PloS one (2019-06-07)
Craig van Rensburg, Rebecca Berhanu, Kamban Hirasen, Denise Evans, Sydney Rosen, Lawrence Long
RÉSUMÉ

Drug resistant-tuberculosis is a growing burden on the South African health care budget. In response the National Department of Health implemented two important strategies in 2011; universal access to drug-sensitivity testing for rifampicin with Xpert MTB/RIF as the first-line diagnostic test for TB; and decentralization of treatment for RR/MDR-TB to improve access and reduce costs of treatment. Estimate the costs by treatment outcome of decentralized care for rifampicin and multi-drug resistant tuberculosis under routine conditions. The study was set at an outpatient drug resistant-tuberculosis treatment facility at a public academic hospital in Johannesburg, South Africa. During the study period 18-24 month long course treatment was offered for rifampicin-resistant and multi-drug-resistant tuberculosis.

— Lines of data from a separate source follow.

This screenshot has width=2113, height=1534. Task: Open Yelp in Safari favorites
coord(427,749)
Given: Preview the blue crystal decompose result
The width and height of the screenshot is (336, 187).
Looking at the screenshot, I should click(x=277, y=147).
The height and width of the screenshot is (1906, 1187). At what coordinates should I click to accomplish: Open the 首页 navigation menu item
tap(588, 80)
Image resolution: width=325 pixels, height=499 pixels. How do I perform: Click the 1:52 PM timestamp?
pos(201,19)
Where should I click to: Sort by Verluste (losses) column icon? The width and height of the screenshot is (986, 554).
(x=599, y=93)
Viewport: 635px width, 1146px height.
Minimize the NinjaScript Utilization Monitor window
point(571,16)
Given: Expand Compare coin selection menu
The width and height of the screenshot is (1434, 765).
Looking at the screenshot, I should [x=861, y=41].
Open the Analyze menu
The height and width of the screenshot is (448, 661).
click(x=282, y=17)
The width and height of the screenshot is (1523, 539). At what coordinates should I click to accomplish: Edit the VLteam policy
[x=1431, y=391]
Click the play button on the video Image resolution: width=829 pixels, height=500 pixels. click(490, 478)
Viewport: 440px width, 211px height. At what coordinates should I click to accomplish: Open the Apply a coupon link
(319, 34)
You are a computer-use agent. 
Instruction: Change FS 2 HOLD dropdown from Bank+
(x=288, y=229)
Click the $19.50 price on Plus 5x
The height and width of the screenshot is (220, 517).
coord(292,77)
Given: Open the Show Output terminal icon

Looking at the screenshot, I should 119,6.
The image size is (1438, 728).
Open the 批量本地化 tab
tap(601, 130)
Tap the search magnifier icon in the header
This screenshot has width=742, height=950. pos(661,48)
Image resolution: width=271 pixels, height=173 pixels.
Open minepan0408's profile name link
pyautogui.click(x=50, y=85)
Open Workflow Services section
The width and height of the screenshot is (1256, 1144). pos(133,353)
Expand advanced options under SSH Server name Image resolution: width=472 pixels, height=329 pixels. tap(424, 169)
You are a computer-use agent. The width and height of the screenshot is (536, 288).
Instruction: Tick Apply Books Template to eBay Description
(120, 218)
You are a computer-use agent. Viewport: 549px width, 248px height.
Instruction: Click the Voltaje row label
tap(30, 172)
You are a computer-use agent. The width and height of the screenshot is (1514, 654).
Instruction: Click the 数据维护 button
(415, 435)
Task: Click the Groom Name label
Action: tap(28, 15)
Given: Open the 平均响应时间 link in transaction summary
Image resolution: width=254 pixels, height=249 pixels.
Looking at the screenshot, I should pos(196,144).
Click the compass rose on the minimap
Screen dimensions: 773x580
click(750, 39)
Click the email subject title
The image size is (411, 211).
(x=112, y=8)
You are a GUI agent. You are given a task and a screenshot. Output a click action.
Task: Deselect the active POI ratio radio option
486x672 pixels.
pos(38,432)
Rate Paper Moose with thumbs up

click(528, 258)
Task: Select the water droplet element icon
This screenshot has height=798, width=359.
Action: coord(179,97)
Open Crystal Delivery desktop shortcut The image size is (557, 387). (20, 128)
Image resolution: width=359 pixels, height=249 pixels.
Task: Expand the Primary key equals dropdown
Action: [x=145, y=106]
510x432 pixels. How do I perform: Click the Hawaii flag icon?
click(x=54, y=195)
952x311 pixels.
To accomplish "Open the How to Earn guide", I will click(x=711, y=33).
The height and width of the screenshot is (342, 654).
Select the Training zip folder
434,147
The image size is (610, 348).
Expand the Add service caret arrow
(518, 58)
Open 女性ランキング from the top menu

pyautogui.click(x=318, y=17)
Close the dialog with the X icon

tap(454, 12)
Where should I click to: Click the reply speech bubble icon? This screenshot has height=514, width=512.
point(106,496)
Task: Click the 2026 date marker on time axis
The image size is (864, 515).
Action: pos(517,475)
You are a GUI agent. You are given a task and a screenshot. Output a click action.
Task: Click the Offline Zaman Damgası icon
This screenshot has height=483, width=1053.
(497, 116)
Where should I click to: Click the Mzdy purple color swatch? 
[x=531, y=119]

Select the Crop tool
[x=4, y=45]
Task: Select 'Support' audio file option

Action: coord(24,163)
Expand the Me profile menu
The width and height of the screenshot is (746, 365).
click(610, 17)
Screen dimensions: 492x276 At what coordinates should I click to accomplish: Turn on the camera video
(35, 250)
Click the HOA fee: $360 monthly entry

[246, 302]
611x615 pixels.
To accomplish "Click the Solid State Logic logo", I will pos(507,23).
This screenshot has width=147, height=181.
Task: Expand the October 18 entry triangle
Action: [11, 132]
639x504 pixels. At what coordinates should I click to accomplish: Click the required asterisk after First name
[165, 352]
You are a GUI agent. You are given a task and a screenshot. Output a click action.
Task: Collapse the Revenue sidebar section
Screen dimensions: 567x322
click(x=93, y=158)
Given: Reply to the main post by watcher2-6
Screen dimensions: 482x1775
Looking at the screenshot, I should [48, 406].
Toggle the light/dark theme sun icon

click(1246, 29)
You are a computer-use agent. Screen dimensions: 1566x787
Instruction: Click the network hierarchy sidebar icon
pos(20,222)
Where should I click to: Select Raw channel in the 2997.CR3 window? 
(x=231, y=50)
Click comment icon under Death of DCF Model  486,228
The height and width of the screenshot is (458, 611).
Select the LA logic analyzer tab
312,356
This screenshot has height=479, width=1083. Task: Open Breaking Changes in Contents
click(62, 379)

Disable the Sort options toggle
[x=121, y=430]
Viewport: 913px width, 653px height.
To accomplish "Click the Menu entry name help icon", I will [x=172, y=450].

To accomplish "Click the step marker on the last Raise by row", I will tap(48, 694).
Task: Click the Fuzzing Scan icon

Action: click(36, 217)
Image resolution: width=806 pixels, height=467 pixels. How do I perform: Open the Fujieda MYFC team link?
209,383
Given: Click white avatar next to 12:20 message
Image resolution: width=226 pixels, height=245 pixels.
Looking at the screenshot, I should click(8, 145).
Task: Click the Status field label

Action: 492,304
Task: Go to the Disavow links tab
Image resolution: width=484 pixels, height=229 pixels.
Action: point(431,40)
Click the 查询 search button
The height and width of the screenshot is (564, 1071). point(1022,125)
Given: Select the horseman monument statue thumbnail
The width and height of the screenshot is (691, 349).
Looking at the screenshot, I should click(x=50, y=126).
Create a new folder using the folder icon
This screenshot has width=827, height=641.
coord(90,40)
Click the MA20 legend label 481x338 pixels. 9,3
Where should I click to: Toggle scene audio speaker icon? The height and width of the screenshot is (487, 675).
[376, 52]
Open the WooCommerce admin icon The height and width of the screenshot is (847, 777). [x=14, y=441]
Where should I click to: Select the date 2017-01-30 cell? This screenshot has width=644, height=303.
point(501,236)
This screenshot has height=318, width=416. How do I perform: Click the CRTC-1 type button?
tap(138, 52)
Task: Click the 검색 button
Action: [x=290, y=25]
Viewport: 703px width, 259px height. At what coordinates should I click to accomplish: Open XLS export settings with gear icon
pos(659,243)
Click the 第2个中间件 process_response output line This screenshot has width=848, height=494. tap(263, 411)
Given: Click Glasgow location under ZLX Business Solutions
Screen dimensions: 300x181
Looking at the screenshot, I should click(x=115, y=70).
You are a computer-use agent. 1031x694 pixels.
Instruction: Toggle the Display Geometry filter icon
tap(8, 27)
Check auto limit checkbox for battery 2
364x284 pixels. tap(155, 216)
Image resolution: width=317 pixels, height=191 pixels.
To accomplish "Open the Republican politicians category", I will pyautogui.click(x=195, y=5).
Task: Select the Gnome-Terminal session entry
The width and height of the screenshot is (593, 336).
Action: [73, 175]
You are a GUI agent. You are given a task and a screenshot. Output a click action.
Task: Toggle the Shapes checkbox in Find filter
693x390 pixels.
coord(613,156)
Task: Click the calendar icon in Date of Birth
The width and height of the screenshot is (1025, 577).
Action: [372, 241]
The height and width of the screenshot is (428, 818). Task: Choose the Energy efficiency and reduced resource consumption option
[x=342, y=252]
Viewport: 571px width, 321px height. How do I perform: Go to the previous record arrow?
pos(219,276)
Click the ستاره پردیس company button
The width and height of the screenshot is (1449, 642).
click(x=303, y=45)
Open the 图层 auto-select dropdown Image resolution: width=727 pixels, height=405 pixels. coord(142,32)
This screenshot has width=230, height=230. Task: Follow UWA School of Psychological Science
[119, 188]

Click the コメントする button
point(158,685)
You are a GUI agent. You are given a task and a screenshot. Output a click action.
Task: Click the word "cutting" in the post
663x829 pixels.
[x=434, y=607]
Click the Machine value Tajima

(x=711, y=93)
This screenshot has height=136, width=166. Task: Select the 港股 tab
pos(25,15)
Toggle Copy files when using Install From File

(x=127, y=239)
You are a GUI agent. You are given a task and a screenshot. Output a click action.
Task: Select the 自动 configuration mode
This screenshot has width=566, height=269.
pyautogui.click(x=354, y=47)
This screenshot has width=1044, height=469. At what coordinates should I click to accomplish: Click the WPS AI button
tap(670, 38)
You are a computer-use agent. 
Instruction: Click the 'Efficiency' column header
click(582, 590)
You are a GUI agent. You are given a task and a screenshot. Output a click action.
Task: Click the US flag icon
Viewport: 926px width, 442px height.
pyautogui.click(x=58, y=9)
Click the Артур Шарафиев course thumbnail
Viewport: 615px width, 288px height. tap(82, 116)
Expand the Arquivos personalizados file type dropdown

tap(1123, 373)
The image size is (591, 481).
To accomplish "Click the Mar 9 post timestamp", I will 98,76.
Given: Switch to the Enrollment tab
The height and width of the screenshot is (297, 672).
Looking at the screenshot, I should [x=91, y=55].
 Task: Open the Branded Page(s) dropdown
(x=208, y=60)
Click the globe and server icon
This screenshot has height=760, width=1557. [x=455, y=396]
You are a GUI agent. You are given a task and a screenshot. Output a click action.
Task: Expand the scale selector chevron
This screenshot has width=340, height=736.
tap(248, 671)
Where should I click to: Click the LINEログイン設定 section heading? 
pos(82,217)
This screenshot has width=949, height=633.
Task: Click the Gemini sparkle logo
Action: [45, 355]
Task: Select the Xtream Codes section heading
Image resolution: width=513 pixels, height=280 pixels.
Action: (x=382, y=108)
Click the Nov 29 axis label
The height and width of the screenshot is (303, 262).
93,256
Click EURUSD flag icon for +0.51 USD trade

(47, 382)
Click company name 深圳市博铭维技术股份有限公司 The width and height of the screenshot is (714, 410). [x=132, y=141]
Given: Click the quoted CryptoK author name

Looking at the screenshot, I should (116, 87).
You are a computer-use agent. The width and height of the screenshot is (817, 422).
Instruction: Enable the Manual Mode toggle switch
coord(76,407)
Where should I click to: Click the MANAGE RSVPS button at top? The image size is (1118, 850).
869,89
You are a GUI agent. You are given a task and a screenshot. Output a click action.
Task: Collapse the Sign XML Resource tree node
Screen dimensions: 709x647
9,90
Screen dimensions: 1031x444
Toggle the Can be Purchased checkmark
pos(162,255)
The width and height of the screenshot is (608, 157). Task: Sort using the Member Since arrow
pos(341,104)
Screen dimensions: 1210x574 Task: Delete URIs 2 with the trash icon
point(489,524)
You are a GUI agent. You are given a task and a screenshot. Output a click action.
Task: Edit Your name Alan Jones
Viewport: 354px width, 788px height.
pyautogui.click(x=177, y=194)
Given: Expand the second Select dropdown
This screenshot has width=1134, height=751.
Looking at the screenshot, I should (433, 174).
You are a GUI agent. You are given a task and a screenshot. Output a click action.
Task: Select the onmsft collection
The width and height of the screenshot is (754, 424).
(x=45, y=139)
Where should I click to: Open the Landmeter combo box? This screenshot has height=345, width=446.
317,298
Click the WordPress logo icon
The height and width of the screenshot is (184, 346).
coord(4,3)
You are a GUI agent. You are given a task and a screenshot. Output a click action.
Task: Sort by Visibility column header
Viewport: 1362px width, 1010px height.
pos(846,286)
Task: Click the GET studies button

Data are from a prospective observational cohort study. Costs of treatment were estimated from the provider perspective using bottom-up micro-costing. Costs were estimated as patient-level resource use multiplied by the unit cost of the resource. Clinic visits, drugs, laboratory tests, and total days hospitalized were collected from patients' medical records. Staff time was estimated through a time and motion study. A successful treatment outcome was defined as cure or completion of the regimen. We enrolled 124 patients with 52% having a successful outcome. The average total cost/patient for all patients was $3,430 and $4,530 for successfully treated patients. The largest contributors to total cost across all outcomes were drugs (43%) and staff (28%). The average cost to achieve a successful outcome including all patients who started treatment ("production cost") in the cohort is $6,684. Decentralized, outpatient RR/MDR-TB care under South Africa's 2011 strategy costs 74% less per patient than the previous strategy of inpatient care. The treatment cost of RR/MDR-TB is primarily driven by drug and staff costs, which are in turn dependant on treatment length.